UK parliamentary by-election in Wales

The 1882 Caernarvon Boroughs by-election was a parliamentary by-election held for the House of Commons constituency of Caernarvon Boroughs in North Wales on 30 March 1882.

==Vacancy==
The by-election was caused by the death of the sitting Liberal MP, William Bulkeley Hughes.

==Candidates==
Two candidates nominated.

The Liberal Party nominated Welsh landowner Love Jones-Parry.
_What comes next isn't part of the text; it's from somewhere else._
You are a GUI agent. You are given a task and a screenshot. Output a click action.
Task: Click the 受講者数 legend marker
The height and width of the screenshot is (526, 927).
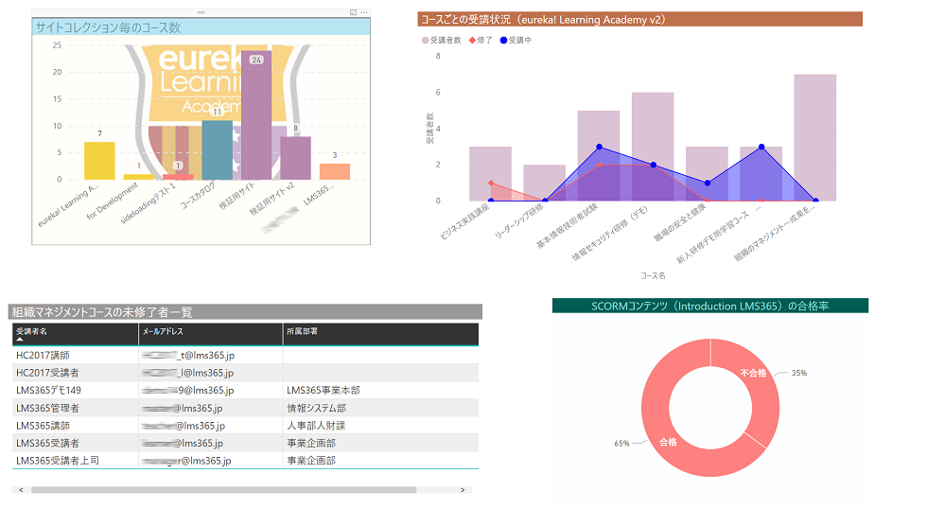pyautogui.click(x=425, y=41)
An independent Liberal Robert Sorton-Parry also nominated. He was a former Sheriff of Caernarvonshire.

==Results==

1882 Caernarvon Boroughs by-election
| Party |  | Candidate | Votes | % | ±% |
|---|---|---|---|---|---|
|  | Liberal | Love Jones-Parry | 2,037 | 77.4 | N/A |
|  | Independent Liberal | Robert Sorton-Parry | 596 | 22.6 | N/A |
| Majority |  |  | 1,441 | 54.8 | N/A |
| Turnout |  |  | 2,633 | 62.3 | N/A |
| Registered electors |  |  | 4,223 |  |  |
|  | Liberal hold |  | Swing | N/A |  |

==See also==
- List of United Kingdom by-elections (1868–1885)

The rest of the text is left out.